Louise N.
Dawe
*a,
Tayel A.
AlHujran
a,
Huu-Anh
Tran
a,
Jason I.
Mercer
b,
Edward A.
Jackson
c,
Lawrence T.
Scott
c and
Paris E.
Georghiou
*a
aDepartment of Chemistry, Memorial University of Newfoundland, St. John's, Newfoundland and Labrador, Canada A1B3X7. E-mail: louise.dawe@mun.ca; parisg@mun.ca; Tel: +1-709-864-8904 Tel: +1-709-864-8517
bDepartment of Computer Science, Memorial University of Newfoundland, St. John's, Newfoundland and Labrador, Canada A1B3X5. E-mail: jason.mercer@mun.ca; Tel: +1-709-864-4315
cDepartment of Chemistry, Merkert Chemistry Centre, Boston College, Chestnut Hill, Massachusetts 02467-3860, USA. E-mail: lawrence.scott@BC.edu; Fax: +1-617-552-6454; Tel: +1-617-552-8024
First published on 14th March 2012
The first X-ray structural determinations of pristine fullerene C60, cocrystallized 1:1 with corannulene and with its pentaalkyl-substituted derivative, 1,3,5,7,9-penta-tert-butyl-corannulene, have now been achieved.
The curved concave surface of corannulene has long been postulated as being ideally suited for supramolecular binding to the electron-deficient convex C60. There are many computational studies which have shown that, at least in the gas phase, complexation from the concave face of corannulene to a C60 molecule should be energetically favourable;8 however, direct experimental proof has not been demonstrated until now.
Corannulene has indeed been shown to form a complex with the cation of C60 in the gas phase.9 More recently, Fasel and coworkers reported a Cu(110)-surface supported corannulene:C60 host–guest system.10 Both of these findings are consistent with the hypothesis of a preferred concave-corannulene convex-C60 complementary π–π interaction.

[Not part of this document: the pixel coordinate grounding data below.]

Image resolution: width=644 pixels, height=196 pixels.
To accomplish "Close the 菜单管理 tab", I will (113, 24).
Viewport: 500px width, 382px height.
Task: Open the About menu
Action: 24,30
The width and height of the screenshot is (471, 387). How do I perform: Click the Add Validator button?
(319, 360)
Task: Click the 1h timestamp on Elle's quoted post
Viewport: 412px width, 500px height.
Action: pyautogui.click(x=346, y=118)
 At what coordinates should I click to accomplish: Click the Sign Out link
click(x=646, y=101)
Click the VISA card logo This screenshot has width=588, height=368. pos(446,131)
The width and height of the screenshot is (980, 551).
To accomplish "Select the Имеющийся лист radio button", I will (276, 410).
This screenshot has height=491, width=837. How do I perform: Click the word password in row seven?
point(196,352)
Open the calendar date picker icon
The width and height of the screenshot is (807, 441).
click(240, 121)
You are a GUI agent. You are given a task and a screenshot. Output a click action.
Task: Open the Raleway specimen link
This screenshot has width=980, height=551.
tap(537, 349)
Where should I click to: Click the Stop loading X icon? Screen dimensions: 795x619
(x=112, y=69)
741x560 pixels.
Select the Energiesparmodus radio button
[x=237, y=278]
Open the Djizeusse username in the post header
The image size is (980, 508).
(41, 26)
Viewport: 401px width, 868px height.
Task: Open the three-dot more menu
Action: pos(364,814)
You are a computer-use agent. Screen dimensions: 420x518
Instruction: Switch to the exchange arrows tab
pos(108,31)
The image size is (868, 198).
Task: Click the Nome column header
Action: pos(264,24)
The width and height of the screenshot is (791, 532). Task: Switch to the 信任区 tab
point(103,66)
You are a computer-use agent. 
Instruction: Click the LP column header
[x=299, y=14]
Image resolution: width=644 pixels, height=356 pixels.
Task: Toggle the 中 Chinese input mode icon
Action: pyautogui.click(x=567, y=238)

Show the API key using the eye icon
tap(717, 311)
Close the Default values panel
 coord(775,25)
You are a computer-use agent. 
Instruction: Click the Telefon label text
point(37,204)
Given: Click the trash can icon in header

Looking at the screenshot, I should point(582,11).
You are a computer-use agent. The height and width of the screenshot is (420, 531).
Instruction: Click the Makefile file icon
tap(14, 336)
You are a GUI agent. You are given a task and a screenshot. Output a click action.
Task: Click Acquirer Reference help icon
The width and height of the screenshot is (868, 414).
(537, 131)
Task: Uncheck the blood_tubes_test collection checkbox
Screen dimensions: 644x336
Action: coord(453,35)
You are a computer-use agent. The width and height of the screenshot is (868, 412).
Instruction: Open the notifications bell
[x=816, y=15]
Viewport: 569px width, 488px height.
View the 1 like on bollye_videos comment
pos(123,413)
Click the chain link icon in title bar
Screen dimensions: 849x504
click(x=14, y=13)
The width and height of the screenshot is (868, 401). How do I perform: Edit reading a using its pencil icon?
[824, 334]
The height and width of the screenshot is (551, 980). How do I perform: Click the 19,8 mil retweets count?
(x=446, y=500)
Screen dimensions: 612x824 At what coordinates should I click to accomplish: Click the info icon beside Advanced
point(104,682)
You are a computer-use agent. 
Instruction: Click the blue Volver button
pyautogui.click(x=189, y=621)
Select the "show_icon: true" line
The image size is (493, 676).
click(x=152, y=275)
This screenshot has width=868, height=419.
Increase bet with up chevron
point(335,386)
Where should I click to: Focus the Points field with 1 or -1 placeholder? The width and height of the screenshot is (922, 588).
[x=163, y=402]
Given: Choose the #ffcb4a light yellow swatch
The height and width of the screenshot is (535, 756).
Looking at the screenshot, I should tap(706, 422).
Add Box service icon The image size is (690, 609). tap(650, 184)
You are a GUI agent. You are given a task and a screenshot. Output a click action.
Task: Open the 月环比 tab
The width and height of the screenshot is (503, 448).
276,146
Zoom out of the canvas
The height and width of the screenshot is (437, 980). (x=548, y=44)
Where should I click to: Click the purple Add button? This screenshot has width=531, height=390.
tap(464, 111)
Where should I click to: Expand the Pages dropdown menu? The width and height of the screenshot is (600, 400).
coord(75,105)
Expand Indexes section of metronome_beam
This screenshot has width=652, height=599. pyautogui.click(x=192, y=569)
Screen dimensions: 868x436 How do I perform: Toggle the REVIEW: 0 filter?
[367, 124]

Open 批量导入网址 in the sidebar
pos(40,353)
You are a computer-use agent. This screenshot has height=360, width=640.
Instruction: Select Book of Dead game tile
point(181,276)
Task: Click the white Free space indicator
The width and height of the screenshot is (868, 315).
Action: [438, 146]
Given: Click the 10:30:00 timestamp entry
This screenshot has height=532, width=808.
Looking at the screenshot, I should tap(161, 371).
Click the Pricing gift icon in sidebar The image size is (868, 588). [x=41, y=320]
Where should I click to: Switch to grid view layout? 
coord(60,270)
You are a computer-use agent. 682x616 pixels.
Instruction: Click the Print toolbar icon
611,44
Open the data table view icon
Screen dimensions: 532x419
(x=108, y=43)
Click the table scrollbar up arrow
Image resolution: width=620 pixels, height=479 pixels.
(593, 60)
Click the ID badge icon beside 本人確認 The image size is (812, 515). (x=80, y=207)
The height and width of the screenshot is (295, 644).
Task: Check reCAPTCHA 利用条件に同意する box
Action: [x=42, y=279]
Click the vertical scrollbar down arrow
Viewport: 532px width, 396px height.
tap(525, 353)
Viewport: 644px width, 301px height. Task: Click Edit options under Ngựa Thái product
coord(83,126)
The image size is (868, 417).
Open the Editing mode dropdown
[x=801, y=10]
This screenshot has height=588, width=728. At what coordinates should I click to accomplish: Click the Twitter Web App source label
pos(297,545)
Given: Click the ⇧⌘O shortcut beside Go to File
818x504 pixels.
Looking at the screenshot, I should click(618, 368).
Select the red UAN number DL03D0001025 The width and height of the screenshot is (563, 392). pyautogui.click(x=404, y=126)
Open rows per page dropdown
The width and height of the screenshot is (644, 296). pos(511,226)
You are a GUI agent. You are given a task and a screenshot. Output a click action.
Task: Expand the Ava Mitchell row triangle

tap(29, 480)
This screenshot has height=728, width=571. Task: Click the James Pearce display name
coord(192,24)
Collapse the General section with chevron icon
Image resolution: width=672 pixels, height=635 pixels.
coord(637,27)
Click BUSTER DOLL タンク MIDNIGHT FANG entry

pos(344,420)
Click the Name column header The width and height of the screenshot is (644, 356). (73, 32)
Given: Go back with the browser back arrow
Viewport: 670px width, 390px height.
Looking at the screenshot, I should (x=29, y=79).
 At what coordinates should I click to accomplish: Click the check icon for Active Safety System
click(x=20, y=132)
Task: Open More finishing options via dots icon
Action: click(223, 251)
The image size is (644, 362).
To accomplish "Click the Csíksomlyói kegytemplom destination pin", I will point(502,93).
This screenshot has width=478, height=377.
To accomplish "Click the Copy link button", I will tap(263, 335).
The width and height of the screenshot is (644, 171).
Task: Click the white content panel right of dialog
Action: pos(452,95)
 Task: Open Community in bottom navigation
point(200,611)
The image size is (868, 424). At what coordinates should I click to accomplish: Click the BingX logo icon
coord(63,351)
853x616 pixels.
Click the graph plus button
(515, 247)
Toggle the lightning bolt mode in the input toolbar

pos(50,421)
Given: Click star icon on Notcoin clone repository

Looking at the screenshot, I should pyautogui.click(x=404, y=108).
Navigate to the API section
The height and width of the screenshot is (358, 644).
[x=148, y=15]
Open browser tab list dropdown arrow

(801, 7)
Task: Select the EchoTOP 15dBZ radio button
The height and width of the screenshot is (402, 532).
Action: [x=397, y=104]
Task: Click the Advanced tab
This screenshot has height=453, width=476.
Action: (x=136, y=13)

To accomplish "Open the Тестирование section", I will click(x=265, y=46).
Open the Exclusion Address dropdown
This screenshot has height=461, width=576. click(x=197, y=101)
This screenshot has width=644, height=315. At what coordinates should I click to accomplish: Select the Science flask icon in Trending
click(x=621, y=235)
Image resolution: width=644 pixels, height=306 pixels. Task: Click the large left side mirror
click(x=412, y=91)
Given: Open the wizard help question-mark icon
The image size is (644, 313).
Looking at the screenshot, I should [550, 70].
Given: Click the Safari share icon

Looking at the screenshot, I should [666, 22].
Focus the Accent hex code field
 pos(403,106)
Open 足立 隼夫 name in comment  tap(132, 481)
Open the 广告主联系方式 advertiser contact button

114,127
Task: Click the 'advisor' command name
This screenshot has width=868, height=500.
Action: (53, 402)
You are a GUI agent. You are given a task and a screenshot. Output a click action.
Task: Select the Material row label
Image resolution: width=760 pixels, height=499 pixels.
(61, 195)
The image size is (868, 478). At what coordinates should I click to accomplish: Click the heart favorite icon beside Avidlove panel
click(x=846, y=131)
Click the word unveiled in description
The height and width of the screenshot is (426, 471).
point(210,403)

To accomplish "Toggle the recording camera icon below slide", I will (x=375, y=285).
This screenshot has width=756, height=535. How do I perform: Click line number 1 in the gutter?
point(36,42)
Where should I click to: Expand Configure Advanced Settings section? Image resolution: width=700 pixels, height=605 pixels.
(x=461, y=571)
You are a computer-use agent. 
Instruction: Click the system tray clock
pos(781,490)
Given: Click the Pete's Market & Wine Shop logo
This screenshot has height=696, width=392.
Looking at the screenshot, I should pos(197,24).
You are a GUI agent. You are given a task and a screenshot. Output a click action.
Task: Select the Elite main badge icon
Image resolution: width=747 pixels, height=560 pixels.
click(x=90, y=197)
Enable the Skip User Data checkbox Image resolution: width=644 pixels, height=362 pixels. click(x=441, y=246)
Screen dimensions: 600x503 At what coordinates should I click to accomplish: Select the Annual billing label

We have previously shown11 that corannulenes 2 and 3, which are more electron-rich than corannulene itself, exhibit modest binding constant values of 280–475 M−1 as measured by 1H-NMR studies in toluene-d8. Later, a “Venus fly-trap”-resembling corannulene derivative,12pentakis(1,4-benzodithiino)corannulene (4), proved to be a better host for C60, having a binding constant of 1420 M−1. In probably the best previously-demonstrated evidence of a corannulene concave-face binding to C60, Sygula et al. reported a double concave “buckycatcher” containing two opposing concave corannulene subunits linked via a central motif. In addition to showing a much higher binding constant of ∼8600 M−1 by 1H-NMR studies in toluene-d8, these authors obtained an X-ray crystal structure of a 1:1 C60:buckycatcher complex.13
Despite the studies described above, no solution-phase or solid-phase complexation of “pristine” or un-modified, corannulene with “pristine” C6014 has been reported to date. We now report that we have succeeded in obtaining the first X-ray structures of both a stable pristine 1:1 corannulene:C60 co-crystal (Fig. 1) and also of a C60:penta-tert-butylated corannulene, 5 (Fig. 2). Compound 5 was the first alkyl-substituted corannulene derivative for which an X-ray structure was previously determined15 and it, like corannulene itself, shows no evidence for complexation with C60 in solution studies.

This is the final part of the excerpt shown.